Exercise aim: Every line of the entries below from the one containing "Instruction: Toggle the" to the one containing "Task: Click the yellow Connect Wallet button", both ends included, must be written out exactly. No other line belongs in the answer.

Data listing:
______________________________
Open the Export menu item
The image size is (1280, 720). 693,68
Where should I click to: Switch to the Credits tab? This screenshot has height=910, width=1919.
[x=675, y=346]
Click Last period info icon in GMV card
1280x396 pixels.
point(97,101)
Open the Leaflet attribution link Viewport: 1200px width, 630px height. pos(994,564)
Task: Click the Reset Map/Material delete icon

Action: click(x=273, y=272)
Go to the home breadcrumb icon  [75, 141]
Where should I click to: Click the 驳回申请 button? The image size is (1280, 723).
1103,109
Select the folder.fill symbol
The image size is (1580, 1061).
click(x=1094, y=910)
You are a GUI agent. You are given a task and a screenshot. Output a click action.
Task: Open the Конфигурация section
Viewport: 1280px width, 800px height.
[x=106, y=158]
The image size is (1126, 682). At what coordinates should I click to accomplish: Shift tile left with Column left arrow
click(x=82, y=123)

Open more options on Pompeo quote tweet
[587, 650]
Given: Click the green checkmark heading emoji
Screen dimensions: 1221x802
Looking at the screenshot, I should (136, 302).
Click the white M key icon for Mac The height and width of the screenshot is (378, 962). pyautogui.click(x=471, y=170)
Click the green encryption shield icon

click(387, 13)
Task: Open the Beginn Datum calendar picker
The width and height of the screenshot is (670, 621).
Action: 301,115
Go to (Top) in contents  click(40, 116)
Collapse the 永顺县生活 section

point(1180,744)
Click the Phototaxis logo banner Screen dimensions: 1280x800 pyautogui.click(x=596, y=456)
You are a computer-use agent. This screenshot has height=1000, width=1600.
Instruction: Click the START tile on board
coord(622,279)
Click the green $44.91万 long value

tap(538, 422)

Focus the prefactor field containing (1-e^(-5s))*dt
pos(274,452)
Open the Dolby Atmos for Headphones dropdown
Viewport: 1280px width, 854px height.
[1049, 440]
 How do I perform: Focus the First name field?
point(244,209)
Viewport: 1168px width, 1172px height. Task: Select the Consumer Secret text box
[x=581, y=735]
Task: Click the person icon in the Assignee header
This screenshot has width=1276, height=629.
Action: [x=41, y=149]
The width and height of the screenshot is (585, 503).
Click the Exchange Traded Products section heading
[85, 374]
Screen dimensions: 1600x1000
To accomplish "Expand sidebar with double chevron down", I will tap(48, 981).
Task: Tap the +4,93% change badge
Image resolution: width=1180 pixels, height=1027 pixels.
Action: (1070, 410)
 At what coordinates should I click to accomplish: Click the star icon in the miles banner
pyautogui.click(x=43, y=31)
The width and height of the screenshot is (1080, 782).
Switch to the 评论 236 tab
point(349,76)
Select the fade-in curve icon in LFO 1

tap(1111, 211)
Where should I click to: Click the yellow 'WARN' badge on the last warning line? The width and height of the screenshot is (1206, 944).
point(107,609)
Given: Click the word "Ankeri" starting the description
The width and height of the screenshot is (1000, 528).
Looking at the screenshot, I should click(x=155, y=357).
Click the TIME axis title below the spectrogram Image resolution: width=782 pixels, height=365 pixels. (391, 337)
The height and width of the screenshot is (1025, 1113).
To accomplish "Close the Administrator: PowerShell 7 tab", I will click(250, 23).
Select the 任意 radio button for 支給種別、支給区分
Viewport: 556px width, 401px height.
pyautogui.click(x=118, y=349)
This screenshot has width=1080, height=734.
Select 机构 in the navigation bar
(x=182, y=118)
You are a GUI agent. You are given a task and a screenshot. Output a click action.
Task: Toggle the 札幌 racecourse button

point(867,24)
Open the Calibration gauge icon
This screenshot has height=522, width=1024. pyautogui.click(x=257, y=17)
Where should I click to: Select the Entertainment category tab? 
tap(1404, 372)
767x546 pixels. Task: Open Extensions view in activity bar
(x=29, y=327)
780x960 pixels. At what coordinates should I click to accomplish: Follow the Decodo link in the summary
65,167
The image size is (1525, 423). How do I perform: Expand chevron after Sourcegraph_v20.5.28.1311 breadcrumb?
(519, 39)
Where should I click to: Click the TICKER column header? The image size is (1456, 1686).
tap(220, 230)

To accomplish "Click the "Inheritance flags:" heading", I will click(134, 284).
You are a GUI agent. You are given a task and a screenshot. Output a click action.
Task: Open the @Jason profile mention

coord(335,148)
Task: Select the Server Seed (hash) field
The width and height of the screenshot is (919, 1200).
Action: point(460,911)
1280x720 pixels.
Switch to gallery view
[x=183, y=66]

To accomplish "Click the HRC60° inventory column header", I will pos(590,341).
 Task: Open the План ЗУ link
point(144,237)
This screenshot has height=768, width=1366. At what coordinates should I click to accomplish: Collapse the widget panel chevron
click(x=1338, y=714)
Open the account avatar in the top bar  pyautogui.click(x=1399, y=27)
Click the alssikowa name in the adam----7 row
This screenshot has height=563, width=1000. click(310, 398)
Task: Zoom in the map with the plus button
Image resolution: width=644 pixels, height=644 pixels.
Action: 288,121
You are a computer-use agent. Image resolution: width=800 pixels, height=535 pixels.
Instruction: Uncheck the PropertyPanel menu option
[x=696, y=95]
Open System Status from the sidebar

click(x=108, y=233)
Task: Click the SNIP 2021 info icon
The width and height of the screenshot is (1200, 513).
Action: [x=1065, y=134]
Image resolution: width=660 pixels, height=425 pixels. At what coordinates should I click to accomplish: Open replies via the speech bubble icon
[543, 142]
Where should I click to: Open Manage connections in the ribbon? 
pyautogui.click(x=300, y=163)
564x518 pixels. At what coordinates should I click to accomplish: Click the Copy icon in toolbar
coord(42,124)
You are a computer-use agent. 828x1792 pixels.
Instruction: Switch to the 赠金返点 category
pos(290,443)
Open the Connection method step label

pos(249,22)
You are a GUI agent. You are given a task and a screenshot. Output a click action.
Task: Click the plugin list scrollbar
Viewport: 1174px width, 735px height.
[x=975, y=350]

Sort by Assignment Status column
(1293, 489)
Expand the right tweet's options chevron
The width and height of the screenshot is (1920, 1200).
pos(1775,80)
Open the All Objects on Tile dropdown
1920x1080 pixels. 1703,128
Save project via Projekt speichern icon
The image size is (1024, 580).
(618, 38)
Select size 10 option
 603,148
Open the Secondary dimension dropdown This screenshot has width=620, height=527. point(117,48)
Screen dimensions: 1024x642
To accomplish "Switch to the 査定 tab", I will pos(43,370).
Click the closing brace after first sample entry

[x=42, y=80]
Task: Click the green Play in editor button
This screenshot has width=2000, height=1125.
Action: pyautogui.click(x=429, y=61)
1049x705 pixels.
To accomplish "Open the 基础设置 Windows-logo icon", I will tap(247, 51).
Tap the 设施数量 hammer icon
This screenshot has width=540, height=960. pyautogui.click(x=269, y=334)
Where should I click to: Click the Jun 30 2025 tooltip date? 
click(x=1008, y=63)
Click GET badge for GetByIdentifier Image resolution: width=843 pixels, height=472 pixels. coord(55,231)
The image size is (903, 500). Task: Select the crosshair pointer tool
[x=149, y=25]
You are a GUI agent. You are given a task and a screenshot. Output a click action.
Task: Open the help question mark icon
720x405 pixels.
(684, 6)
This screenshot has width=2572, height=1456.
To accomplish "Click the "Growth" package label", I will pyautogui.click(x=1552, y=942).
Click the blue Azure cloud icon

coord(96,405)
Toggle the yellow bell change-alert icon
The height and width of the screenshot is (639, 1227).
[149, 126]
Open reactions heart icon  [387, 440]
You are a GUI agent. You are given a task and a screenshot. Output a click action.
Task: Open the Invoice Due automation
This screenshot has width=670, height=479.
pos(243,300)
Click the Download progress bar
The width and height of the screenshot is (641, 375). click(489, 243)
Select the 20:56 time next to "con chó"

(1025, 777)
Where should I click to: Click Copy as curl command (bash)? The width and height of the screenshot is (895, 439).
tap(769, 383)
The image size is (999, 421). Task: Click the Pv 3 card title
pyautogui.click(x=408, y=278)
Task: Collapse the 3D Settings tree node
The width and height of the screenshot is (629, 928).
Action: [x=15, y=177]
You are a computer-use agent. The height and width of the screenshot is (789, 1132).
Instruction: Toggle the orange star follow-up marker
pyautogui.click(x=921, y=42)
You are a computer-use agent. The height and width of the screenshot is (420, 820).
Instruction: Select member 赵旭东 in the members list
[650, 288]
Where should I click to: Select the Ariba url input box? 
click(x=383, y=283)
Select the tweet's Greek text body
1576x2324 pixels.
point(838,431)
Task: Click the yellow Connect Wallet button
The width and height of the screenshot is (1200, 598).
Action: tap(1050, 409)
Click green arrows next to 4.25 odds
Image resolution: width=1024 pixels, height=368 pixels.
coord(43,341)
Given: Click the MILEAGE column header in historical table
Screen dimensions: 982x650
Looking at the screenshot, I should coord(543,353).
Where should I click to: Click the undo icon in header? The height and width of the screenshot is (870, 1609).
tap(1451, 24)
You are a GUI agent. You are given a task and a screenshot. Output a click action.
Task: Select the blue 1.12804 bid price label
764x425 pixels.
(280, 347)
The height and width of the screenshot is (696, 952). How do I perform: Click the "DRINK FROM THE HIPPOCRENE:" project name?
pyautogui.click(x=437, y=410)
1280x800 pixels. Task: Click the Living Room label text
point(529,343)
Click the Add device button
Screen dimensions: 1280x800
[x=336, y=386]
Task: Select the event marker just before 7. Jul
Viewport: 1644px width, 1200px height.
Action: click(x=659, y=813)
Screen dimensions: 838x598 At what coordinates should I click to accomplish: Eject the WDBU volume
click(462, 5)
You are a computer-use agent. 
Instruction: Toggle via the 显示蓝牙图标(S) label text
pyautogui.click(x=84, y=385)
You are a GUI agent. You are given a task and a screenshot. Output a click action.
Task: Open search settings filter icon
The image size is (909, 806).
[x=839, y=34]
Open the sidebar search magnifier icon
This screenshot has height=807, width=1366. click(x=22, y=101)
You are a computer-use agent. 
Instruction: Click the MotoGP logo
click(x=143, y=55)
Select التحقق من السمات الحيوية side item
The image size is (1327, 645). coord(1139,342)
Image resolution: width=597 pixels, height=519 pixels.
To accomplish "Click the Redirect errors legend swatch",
______________________________
Problem solution:
Instruction: Toggle the orange star follow-up marker
pyautogui.click(x=921, y=42)
You are a computer-use agent. The height and width of the screenshot is (420, 820).
Instruction: Select member 赵旭东 in the members list
[650, 288]
Where should I click to: Select the Ariba url input box? 
click(x=383, y=283)
Select the tweet's Greek text body
1576x2324 pixels.
point(838,431)
Task: Click the yellow Connect Wallet button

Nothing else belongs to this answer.